**GIVEN PROBLEM**
Copy the following rows back word for word, keeping every line as it is.

**DATA RECORDS**
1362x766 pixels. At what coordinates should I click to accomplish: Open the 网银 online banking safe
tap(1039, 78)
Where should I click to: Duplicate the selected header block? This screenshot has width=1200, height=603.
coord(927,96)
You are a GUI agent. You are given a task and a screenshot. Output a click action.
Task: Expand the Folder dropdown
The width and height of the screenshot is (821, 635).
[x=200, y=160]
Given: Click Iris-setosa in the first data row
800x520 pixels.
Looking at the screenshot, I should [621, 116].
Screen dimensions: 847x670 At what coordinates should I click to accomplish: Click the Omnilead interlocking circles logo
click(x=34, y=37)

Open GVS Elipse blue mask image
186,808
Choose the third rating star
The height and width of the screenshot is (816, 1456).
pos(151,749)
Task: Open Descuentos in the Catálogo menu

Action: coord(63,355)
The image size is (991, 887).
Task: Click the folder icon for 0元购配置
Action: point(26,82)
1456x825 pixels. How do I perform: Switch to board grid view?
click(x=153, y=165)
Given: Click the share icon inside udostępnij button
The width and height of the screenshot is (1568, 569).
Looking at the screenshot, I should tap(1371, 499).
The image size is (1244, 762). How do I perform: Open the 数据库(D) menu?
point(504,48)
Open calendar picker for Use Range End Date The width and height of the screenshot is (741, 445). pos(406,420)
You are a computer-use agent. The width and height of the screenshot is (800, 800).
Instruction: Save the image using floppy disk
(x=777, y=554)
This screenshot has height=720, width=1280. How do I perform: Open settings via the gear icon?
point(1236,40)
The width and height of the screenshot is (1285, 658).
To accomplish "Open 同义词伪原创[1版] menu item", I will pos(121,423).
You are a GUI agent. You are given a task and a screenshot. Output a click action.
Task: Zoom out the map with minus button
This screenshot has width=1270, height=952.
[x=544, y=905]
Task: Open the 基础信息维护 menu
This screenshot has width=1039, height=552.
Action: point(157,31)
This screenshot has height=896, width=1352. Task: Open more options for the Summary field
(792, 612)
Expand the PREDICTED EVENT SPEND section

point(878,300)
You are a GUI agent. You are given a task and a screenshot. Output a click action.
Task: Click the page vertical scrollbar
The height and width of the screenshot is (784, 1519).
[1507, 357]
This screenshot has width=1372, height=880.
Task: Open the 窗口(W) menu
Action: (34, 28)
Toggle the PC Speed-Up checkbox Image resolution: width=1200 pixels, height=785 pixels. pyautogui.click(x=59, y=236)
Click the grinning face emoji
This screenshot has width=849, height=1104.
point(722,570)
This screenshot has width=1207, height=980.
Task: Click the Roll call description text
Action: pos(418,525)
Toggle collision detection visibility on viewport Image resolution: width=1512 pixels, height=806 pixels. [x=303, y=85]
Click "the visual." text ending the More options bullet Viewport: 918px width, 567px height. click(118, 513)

**RESULT OF THIS TASK**
1362x766 pixels. At what coordinates should I click to accomplish: Open the 网银 online banking safe
tap(1039, 78)
Where should I click to: Duplicate the selected header block? This screenshot has width=1200, height=603.
coord(927,96)
You are a GUI agent. You are given a task and a screenshot. Output a click action.
Task: Expand the Folder dropdown
The width and height of the screenshot is (821, 635).
[x=200, y=160]
Given: Click Iris-setosa in the first data row
800x520 pixels.
Looking at the screenshot, I should [621, 116].
Screen dimensions: 847x670 At what coordinates should I click to accomplish: Click the Omnilead interlocking circles logo
click(x=34, y=37)

Open GVS Elipse blue mask image
186,808
Choose the third rating star
The height and width of the screenshot is (816, 1456).
pos(151,749)
Task: Open Descuentos in the Catálogo menu

Action: coord(63,355)
The image size is (991, 887).
Task: Click the folder icon for 0元购配置
Action: point(26,82)
1456x825 pixels. How do I perform: Switch to board grid view?
click(x=153, y=165)
Given: Click the share icon inside udostępnij button
The width and height of the screenshot is (1568, 569).
Looking at the screenshot, I should tap(1371, 499).
The image size is (1244, 762). How do I perform: Open the 数据库(D) menu?
point(504,48)
Open calendar picker for Use Range End Date The width and height of the screenshot is (741, 445). pos(406,420)
You are a computer-use agent. The width and height of the screenshot is (800, 800).
Instruction: Save the image using floppy disk
(x=777, y=554)
This screenshot has height=720, width=1280. How do I perform: Open settings via the gear icon?
point(1236,40)
The width and height of the screenshot is (1285, 658).
To accomplish "Open 同义词伪原创[1版] menu item", I will pos(121,423).
You are a GUI agent. You are given a task and a screenshot. Output a click action.
Task: Zoom out the map with minus button
This screenshot has width=1270, height=952.
[x=544, y=905]
Task: Open the 基础信息维护 menu
This screenshot has width=1039, height=552.
Action: point(157,31)
This screenshot has height=896, width=1352. Task: Open more options for the Summary field
(792, 612)
Expand the PREDICTED EVENT SPEND section

point(878,300)
You are a GUI agent. You are given a task and a screenshot. Output a click action.
Task: Click the page vertical scrollbar
The height and width of the screenshot is (784, 1519).
[1507, 357]
This screenshot has width=1372, height=880.
Task: Open the 窗口(W) menu
Action: (34, 28)
Toggle the PC Speed-Up checkbox Image resolution: width=1200 pixels, height=785 pixels. pyautogui.click(x=59, y=236)
Click the grinning face emoji
This screenshot has width=849, height=1104.
point(722,570)
This screenshot has width=1207, height=980.
Task: Click the Roll call description text
Action: pos(418,525)
Toggle collision detection visibility on viewport Image resolution: width=1512 pixels, height=806 pixels. [x=303, y=85]
Click "the visual." text ending the More options bullet Viewport: 918px width, 567px height. click(118, 513)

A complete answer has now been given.